*Task:*
The printed result should hold only the lines from the opening of the data through the line bearing "You are a computer-use agent. The", exactly as given and without pictures.

*Data supplied:*

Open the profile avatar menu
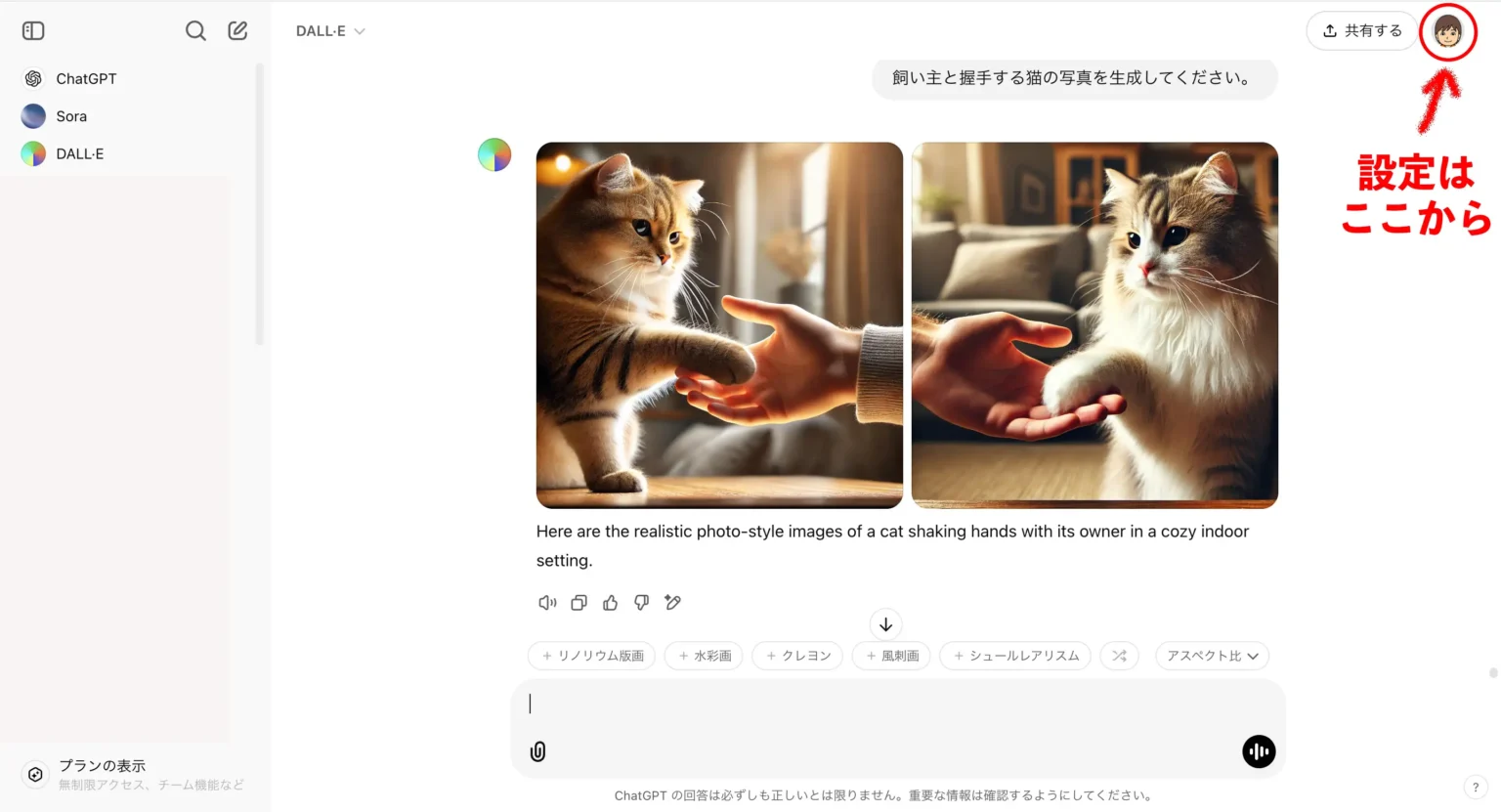The height and width of the screenshot is (812, 1501). tap(1447, 31)
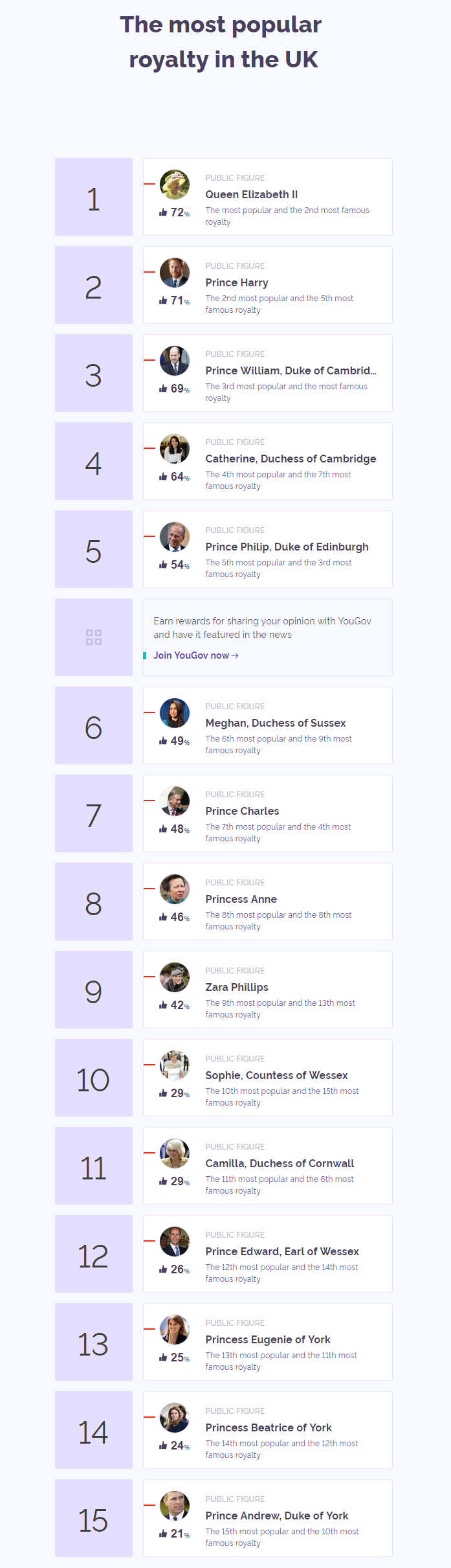Open the Prince Philip, Duke of Edinburgh entry
This screenshot has width=451, height=1568.
(x=287, y=547)
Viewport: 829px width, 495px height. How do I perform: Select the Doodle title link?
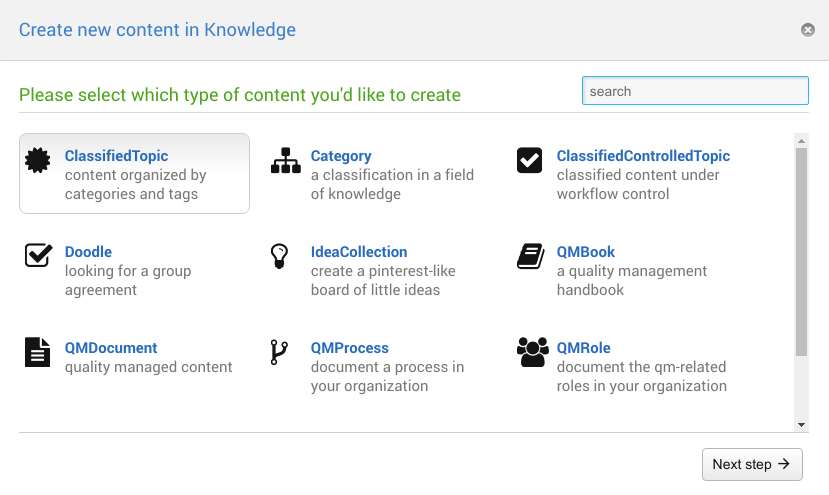click(88, 252)
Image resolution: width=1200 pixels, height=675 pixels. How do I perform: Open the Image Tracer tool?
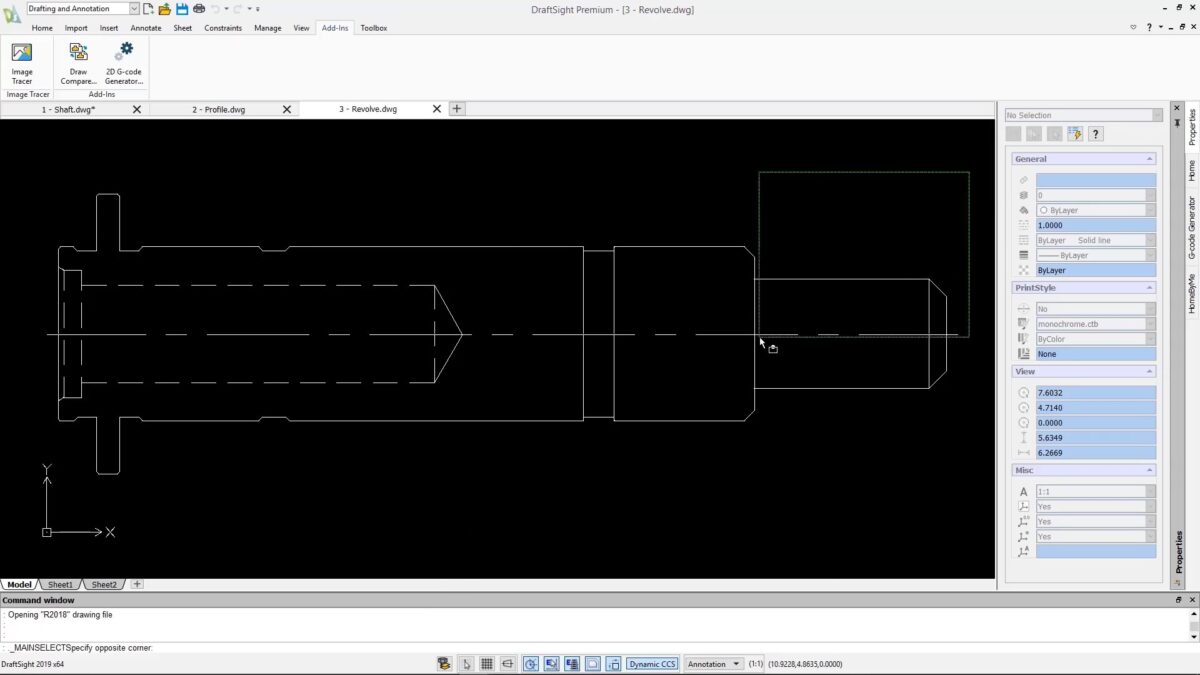pos(21,62)
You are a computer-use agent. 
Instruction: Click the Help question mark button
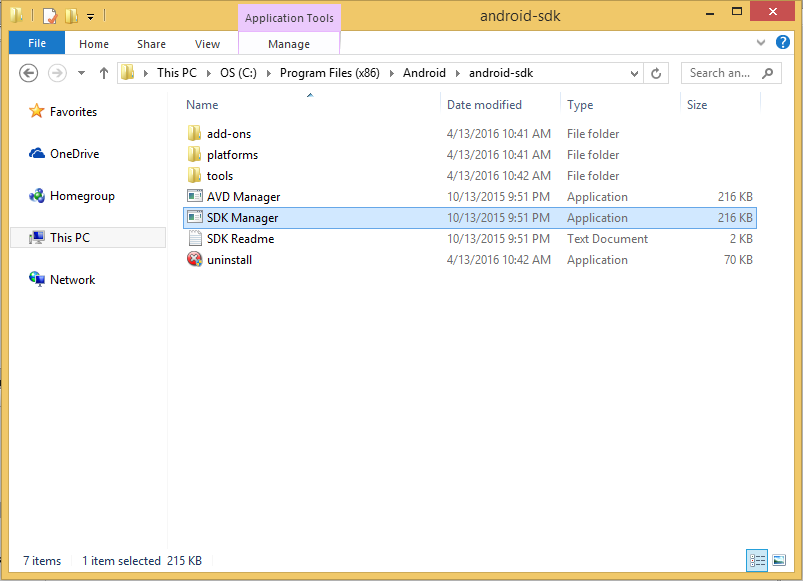coord(783,43)
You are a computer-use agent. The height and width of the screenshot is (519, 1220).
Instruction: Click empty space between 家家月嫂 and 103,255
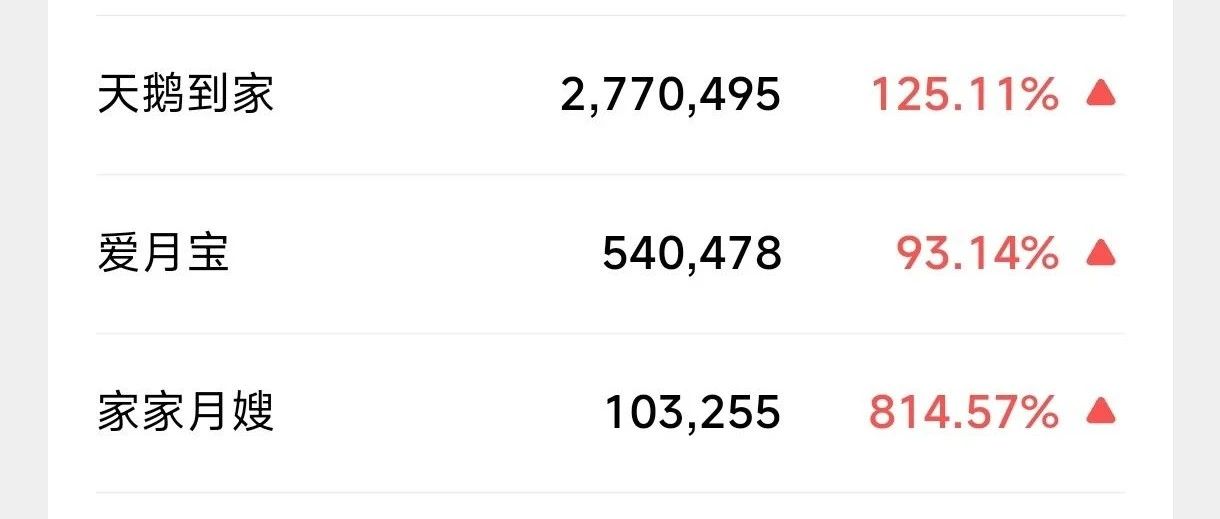[440, 412]
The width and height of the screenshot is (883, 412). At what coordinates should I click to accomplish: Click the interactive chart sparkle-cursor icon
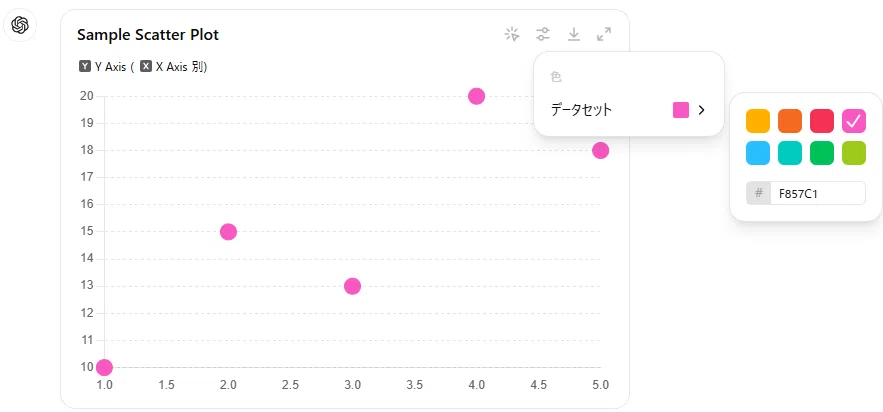(x=512, y=34)
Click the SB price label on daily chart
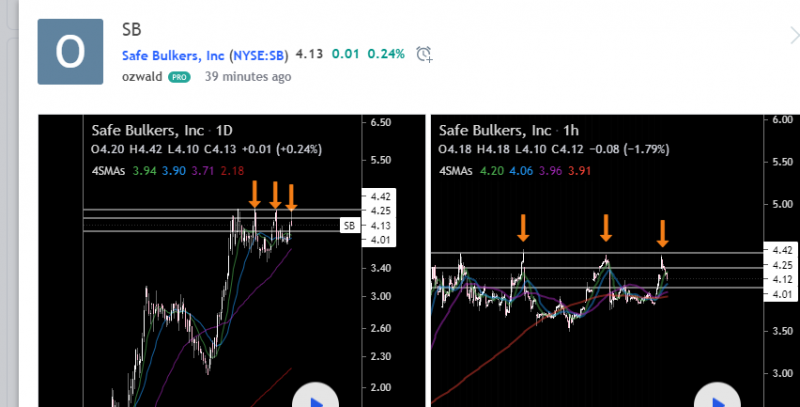 point(350,226)
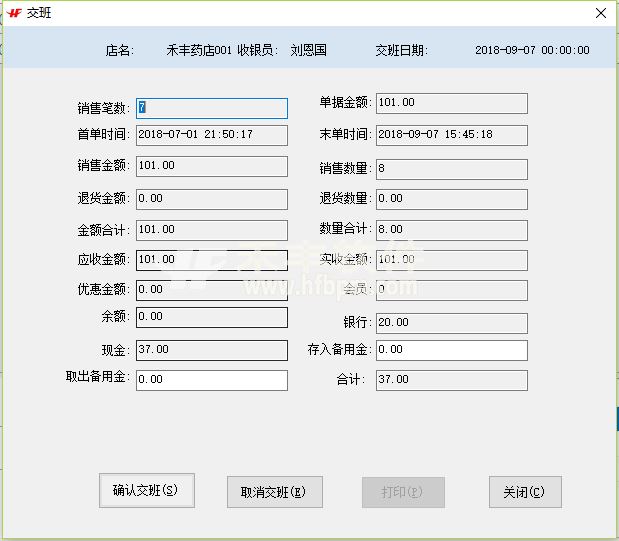The image size is (619, 541).
Task: Close the 交班 window with the X
Action: [600, 13]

*Written response:*
Open the profile avatar menu
The height and width of the screenshot is (812, 1501). tap(1447, 31)
Open the Prince Philip, Duke of Edinburgh entry
This screenshot has width=451, height=1568.
(x=287, y=547)
Viewport: 829px width, 495px height. How do I perform: Select the Doodle title link?
click(88, 252)
Image resolution: width=1200 pixels, height=675 pixels. How do I perform: Open the Image Tracer tool?
pos(21,62)
You are a computer-use agent. 
Instruction: Click the Help question mark button
coord(783,43)
You are a computer-use agent. The height and width of the screenshot is (519, 1220).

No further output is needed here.